**Problem:** Quote the material word for word, from the line with "Insert a Hotspot object" to the line with "Looking at the", both lines included. Leave the pictures out.

**Data excerpts:**
════════════════════

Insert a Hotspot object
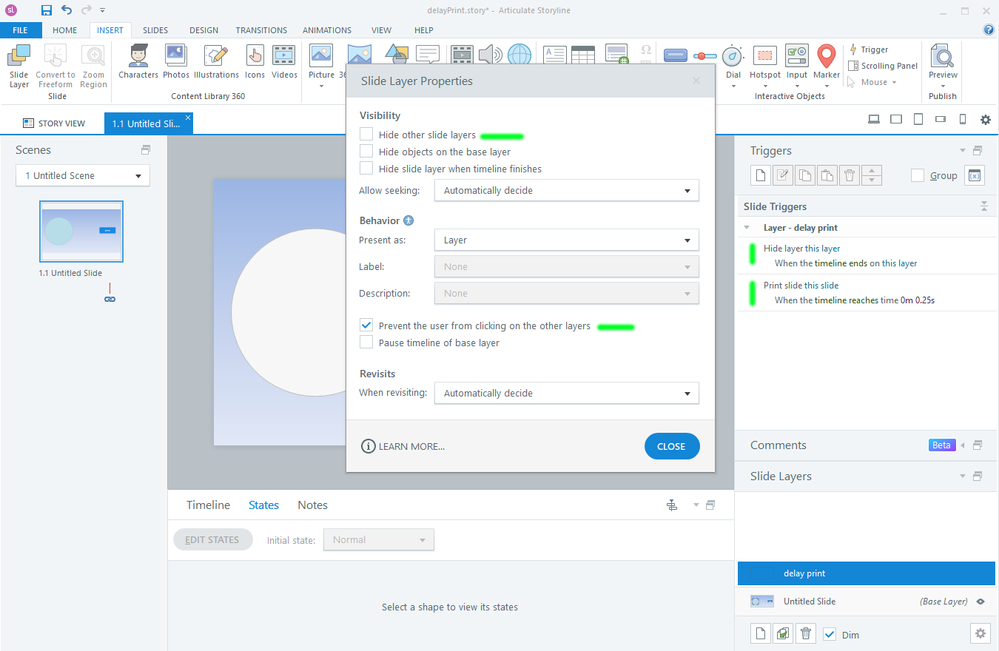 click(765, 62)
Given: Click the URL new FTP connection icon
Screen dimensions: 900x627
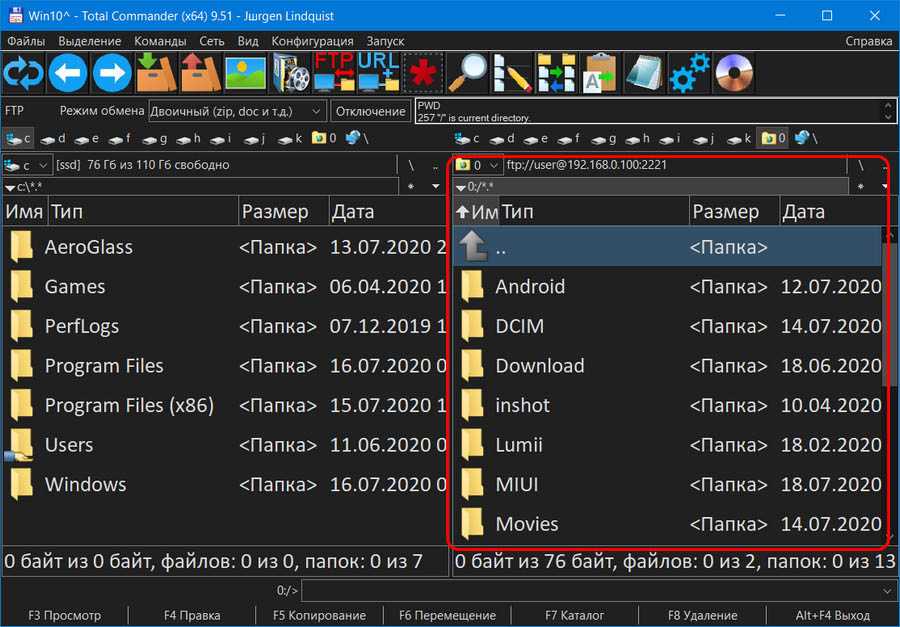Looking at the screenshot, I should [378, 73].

════════════════════

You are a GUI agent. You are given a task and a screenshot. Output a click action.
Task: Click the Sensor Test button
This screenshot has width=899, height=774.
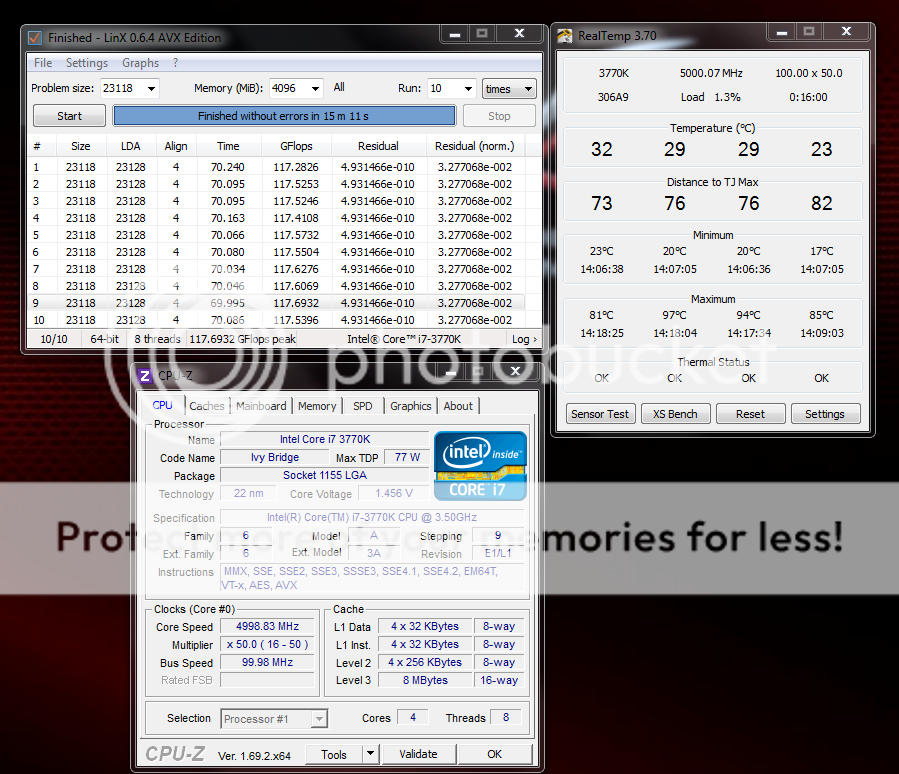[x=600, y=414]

════════════════════

**Output of the task:**
Insert a Hotspot object
 click(765, 62)
Given: Click the URL new FTP connection icon
Screen dimensions: 900x627
Looking at the screenshot, I should [378, 73].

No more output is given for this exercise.